[Rd] box and whisker (PR#13821)
maechler at stat.math.ethz.ch
maechler at stat.math.ethz.ch
Sat Jul 18 10:51:17 CEST 2009
>>>>> "PD" == Peter Dalgaard <p.dalgaard at biostat.ku.dk>
>>>>> on Sun, 12 Jul 2009 11:11:37 +0200 writes:
PD> m.crawley at imperial.ac.uk wrote:
>> In a Box and Whisker plot, I thought that when there are outliers both abov=
>> e and below the whiskers, then the whiskers should both be the same length =
>> (plus or minus 1.5 times the inter-quartile range).
PD> Not according to the docs:
PD> range: this determines how far the plot whiskers extend out from the
PD> box. If 'range' is positive, the whiskers extend to the most
PD> extreme data point which is no more than 'range' times the
PD> interquartile range from the box. A value of zero causes the
PD> whiskers to extend to the data extremes.
PD> And the code itself has
PD> stats[c(1, 5)] <- range(x[!out], na.rm = TRUE)
PD> So the whisker won't be equal to 1.5 IQR unless there happens to be an
PD> observation there.
PD> Now, this might be wrong, but people have tried very hard to make the
PD> implementation follow the original definition due to Tukey. I.e., if you
PD> can point out that Tukey specified it otherwise, then we'd change it,
PD> otherwise it is just not a bug.
I'd bet pretty large amounts that we (and S and S-plus probably
quite few otherpackages) have implemented the whiskers the way
JWT defined them, very purposefully.
One of JWT's point *was* exactly that most of the values "drawn"

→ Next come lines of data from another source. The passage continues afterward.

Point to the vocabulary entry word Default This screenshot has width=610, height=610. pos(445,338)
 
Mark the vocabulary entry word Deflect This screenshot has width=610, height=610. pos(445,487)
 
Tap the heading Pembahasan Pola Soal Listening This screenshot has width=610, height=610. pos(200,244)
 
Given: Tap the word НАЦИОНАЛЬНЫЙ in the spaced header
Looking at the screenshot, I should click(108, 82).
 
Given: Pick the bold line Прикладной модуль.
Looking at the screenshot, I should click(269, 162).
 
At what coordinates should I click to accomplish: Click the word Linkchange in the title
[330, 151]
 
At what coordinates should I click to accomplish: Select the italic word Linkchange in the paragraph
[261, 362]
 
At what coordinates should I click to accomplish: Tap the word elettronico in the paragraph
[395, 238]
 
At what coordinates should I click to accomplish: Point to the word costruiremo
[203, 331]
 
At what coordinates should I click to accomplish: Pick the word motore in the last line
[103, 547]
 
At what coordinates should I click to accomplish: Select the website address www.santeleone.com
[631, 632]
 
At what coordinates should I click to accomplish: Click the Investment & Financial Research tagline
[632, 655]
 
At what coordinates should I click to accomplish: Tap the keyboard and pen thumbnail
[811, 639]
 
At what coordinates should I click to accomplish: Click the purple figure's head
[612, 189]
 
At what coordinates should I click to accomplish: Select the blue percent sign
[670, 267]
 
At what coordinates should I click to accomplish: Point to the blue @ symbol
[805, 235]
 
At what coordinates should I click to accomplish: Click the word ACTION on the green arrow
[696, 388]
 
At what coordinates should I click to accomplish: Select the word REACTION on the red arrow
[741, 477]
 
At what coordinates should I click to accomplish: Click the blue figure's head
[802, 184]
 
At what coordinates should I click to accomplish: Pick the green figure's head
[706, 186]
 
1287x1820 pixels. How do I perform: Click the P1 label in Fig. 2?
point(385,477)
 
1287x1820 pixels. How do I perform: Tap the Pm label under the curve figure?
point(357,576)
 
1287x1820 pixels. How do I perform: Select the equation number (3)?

represent *observations* (and those that do not use
exact mid points of obs.):
It's not by coincidence or even queerness that the box is *not*
delineated by the usual quartiles, but rather the *hinges*
[ Digression about hinges vs quartiles :
?boxplot.stats
has a section 'Details' to which I had added such information about
decade ago.
Whereas our R help pages ( ?boxplot.stats, ?fivenum )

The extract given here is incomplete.